Como soçobraram outros jogadores de boa qualidade, que aqui
simplesmente não renderam, ou o fizeram abaixo do que são capazes.
O que se
consubstancia em material para a terceira conclusão. De que adianta
chegarem nomes de ponta, jogadores realmente bons, se não existem as
condições para que rendam? Se são alojados em containers
improvisados, tratados com equipamentos obsoletos, submetidos a
cargas de treinamento ultrapassadas? Se são entregues à preparação
com profissionais qualificados, mas que não conseguem entregar
resultados e não são cobrados por isso, seja lá por qual motivo
for?
E, por
último, a conclusão derradeira, traduz-se na certeza de que se pode
trazer o jogador de alto nível, pode-se recrutar os profissionais
mais capacitados, pode-se equipar o clube com o que há de mais
moderno em fisiologia do desporto. Mas, contudo, entretanto, todavia,
nada disso girará de maneira harmônica sem o bastão da COBRANÇA.
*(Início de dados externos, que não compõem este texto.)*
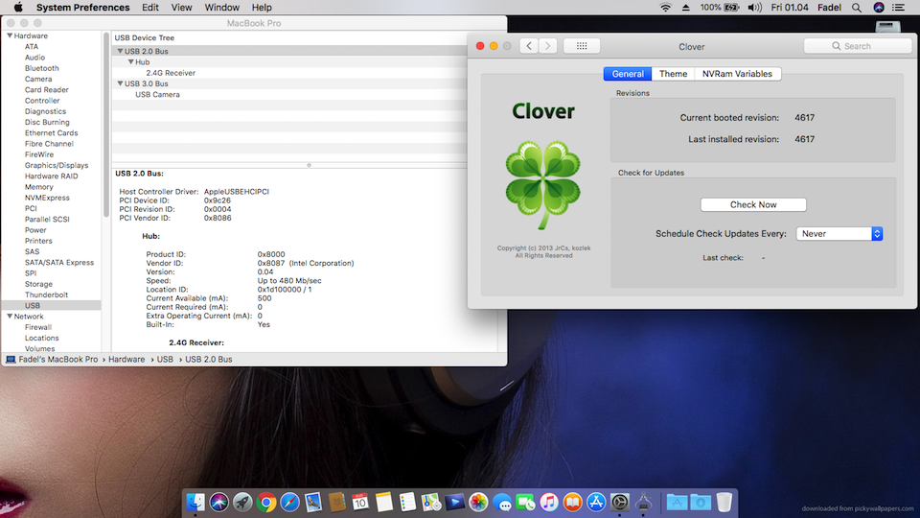The width and height of the screenshot is (920, 518).
Task: Open the Wi-Fi status menu
Action: click(x=665, y=7)
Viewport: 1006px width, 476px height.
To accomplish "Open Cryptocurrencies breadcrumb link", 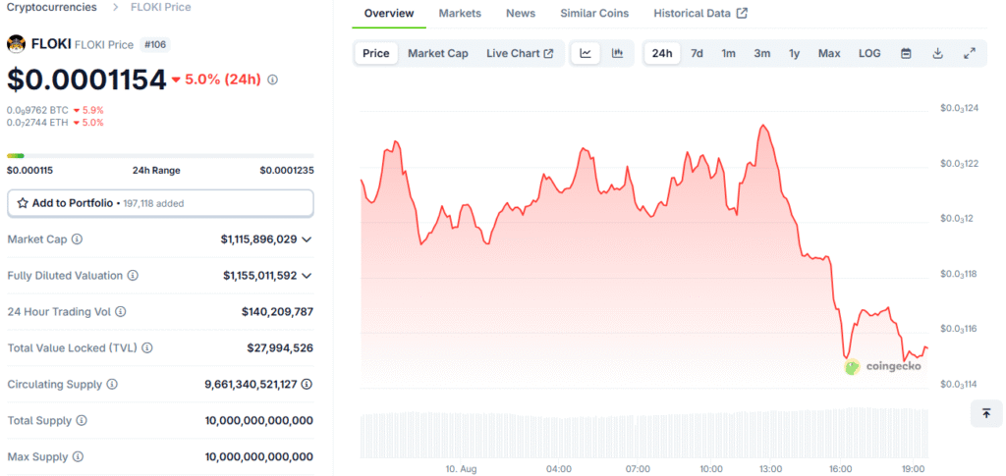I will click(x=51, y=7).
Do ACOMPANHAMENTO contínuo. Do olho do DONO. Da máxima monitorar,
executar, cobrar, premiar/punir. E isso não pode, não deve, sob
nenhuma hipótese, ser delegado ou terceirizado. Isso é prerrogativa
do CLUBE. De quem GOVERNA. De quem CONTRATA. Não dos contratados.
Aparentemente,
despertou-se para essa realidade. O clube acordou e parece estar
iniciando um trabalho dentro do Departamento de Futebol com um novo
olhar. Injetando dinheiro. Renovando e fixando uma equipe de
trabalho, calçada em contratos longos. Importando expertise de alta
performance. Insurgindo-se de forma definitiva contra a letargia na
conclusão do decantado Centro de Treinamentos. Buscando um treinador
com currículo e personalidade, abandonando a aposta em “jovens
técnicos promissores” ou churrasqueiros.
Entretanto,
o volume de recursos posto à disposição para reforçar o elenco
ainda é modesto, embora tenha sido duplicado. Com isso, o pacote de
reforços ainda se baseia, em sua maioria, em jogadores de baixo ou
nenhum custo e pouca experiência em equipes de ponta, o que coloca
em dúvida a sua capacidade de vingarem em um clube do porte do
Flamengo. Trata-se de uma lacuna em que urge o saneamento em um
futuro próximo, especialmente a partir do momento em que as divisões
de base se mostrarem capazes de se revestirem em centros de
fornecimento de atletas para o elenco profissional, o que hoje não
acontece de forma consistente.
Enfim.
Sim, há
um trabalho a longo prazo. Sim, está chegando o momento de colher
resultados. Não, a torcida não dispõe mais de paciência. Acabou a
carência, o prazo. Temos um clube relativamente organizado. É o
momento de investir, construir, buscar efetivamente criar as
condições para tornarmos a ter um Flamengo vencedor, campeão,
protagonista.
A hora é
agora.
Queremos
um time vencedor, campeão. Capaz de brigar, lutar, mastigar o último
tufo de grama em busca do triunfo, do êxito. Se fenecer, que o faça
atirando, as mãos fechadas em torno do pescoço do rival. Que nunca
desista, nunca. Que, acima de tudo, jamais aceite a perspectiva da
derrota, do revés.
No
momento em que percebermos isso sendo levado para o campo, voltaremos
a dar as mãos. A jogar juntos. A empurrar. A ser o diferencial de
sempre.
Porque
essa é nossa índole. Isso é o que nos faz flamengos.
Os
Alfarrábios do Melo retornam em 10 de janeiro. Deixo aqui meu desejo
de Boas Festas a todos, e que efetivamente tenhamos um 2016
radicalmente distinto da realidade descrita nas linhas acima.